Amicus Briefs
Lindenbaum v. Realgy, LLC
US Court of Appeals for the Sixth Circuit
Whether the Supreme Court’s decision to invalidate and sever the government debt exception from the Telephone Consumer Protection Act’s robocall ban requires courts grant retroactive immunity to robocallers for illegal calls made for the five years between the exception’s enactment and the Court’s decision to sever.
Summary
Congress enacted the Telephone Consumer Protection Act in 1991 to protect Americans from unwanted calls. One of the TCPA’s provisions requires callers obtain consent from called parties before making automated calls or calls with a prerecorded or artificial voice, known collectively as “robocalls.” In 2015, Congress added an exception allowing callers collecting a government debt to robocall without the consent of the called party. In July 2020, the U.S. Supreme Court held the government debt exception unconstitutional and severed the exception, leaving the broad robocall ban intact. As a defendant in another robocall suit, Realgy argued in a motion to dismiss that the Supreme Court’s decision prevented enforcement of the robocall ban from 2015, when the government debt exception was enacted, to 2020, when it was severed from the ban. The district court granted Realgy’s motion to dismiss. The plaintiff appealed to the U.S. Court of Appeals for the Sixth Circuit.
Background
Congress enacted the Telephone Consumer Protection Act in 1991 to protect Americans from unwanted calls. One of the TCPA’s provisions requires callers obtain consent from called parties before making automated calls or calls with a prerecorded or artificial voice, known collectively as “robocalls.” In 2015, Congress added an exception allowing callers collecting a government debt to robocall without the consent of the called party.
A group of political and polling organizations that wished to use autodialer technology, led by the American Association of Political Consultants, sued the Government to challenge the constitutionality of the autodialer ban. The groups claimed that the post-amended ban was an unconstitutional content-based restriction on speech. The groups argued that the entire robocall ban should be invalidated. The case made it all the way to the U.S. Supreme Court. In a fractured set of opinions, the Court held, in July 2020, that the government debt exception, not the entire robocall ban, was unconstitutional, and severed the exception, leaving the broad robocall ban intact. In deciding to sever the exception instead of strike down the entire ban, the plurality opinion relied on Congress’s clear expression of intent that the robocall ban not rise or fall with the constitutionality of the government debt exception.
Following the decision in Barr v.

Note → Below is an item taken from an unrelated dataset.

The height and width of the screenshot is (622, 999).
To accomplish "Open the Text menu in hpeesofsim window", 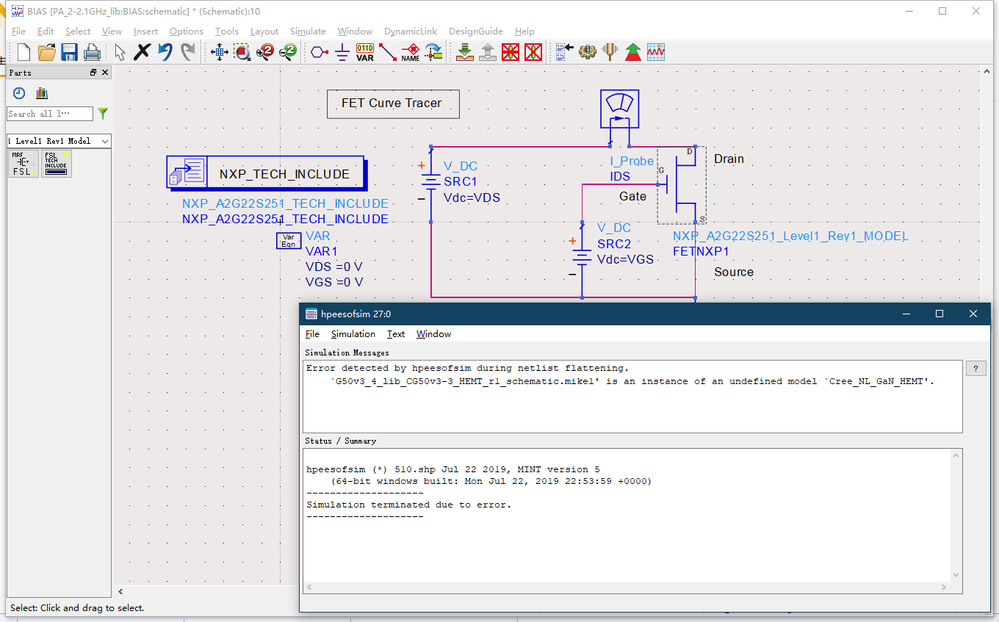I will [396, 334].
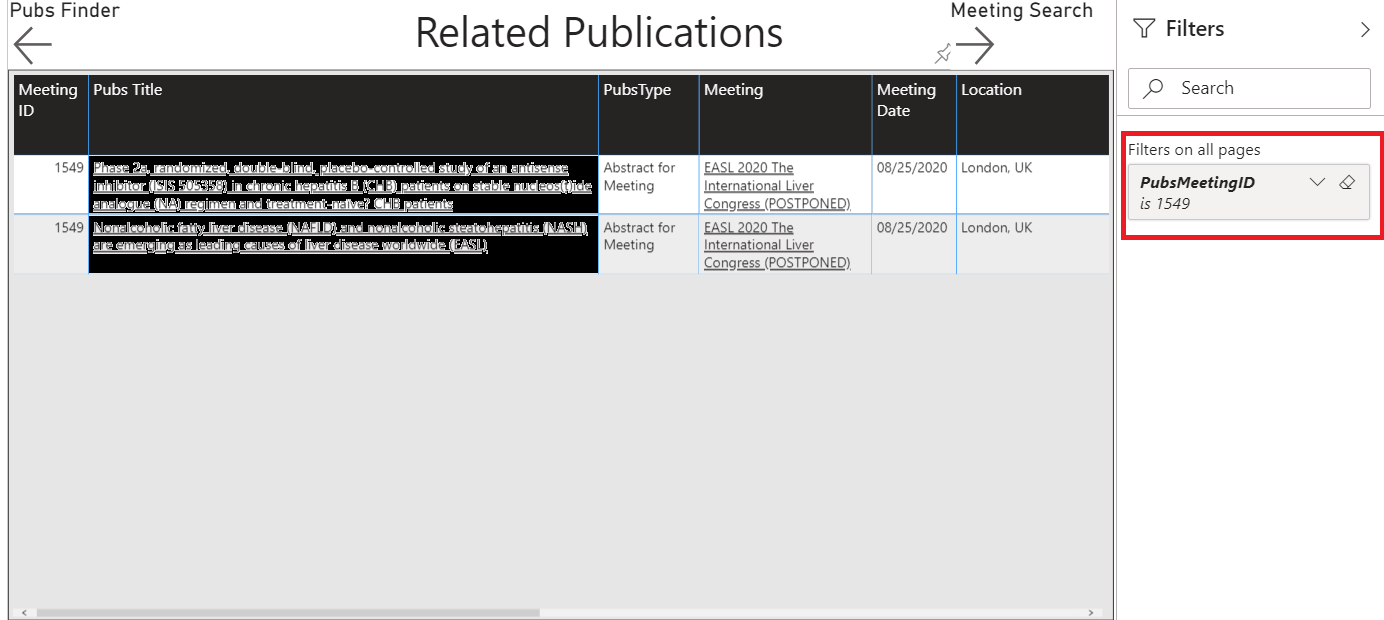
Task: Collapse the Filters pane with the chevron
Action: pyautogui.click(x=1366, y=29)
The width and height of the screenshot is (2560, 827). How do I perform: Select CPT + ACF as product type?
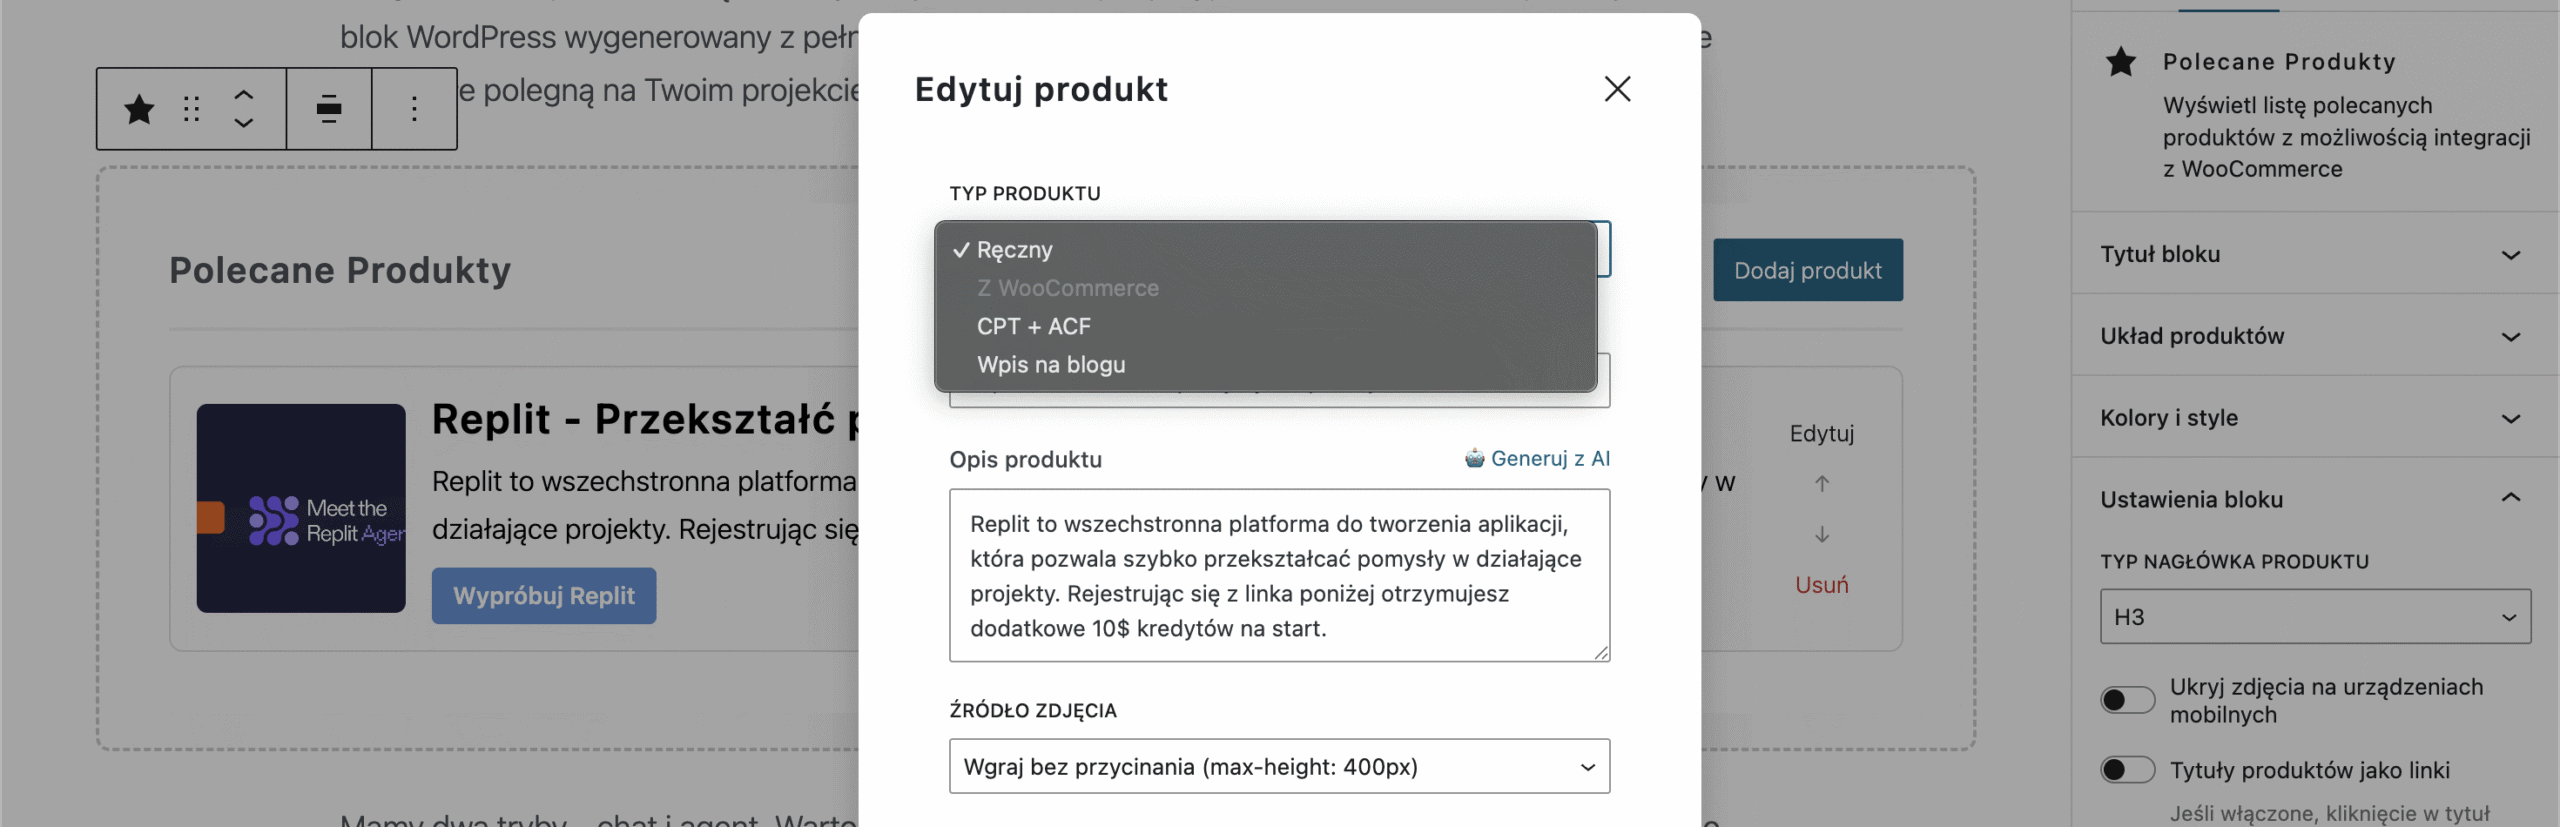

AAPC, Realgy, a defendant in a separate robocall suit, argued that the case against it should be dismissed because the Supreme Court’s decision prevented enforcement of the robocall ban from 2015, when the government debt exception was enacted, to 2020, when it was severed from the ban. The district court granted Realgy’s motion to dismiss. The court dismissed much of the plurality opinion’s reasoning as non-binding, instead relying on Justice Gorsuch’s opinion, joined only by Justice Thomas, that the entire robocall prohibition had to be invalidated, and all TCPA defendants granted retroactive immunity. The plaintiff appealed to the U.S. Court of Appeals for the Sixth Circuit.
EPIC’s Interest
EPIC supports strong enforcement of the TCPA to protect American consumers from the privacy invasion of unwanted automated calls and routinely participates as amicus in TCPA cases. EPIC filed a briefs Barr v. American Association of Political Consultants (First Amendment challenge to the TCPA before the U.S. Supreme Court) and Gallion v. Charter Communications, both of which concerned the First Amendment issue at stake in Lindenbaum. EPIC has also filed amicus briefs in Facebook v. Duguid, which concerns the definition of an automatic telephone dialing system, Gadelhak v. AT&T (same), ACA International v. FCC (challenge to the validity of FCC TCPA orders before the U.S. Supreme Court), and PDR Networks v. Carlton & Harris Chiropractic (scope of federal court deference to FCC TCPA orders before the U.S. Supreme Court). EPIC also files comments before the FCC on TCPA implementation.
Legal Documents
U.S. Court of Appeals for the Sixth Circuit (No. 20-4252)
- Appellant’s Opening Brief (Jan. 25, 2021)
- EPIC & NCLC’s Amicus Brief (Feb. 1, 2021)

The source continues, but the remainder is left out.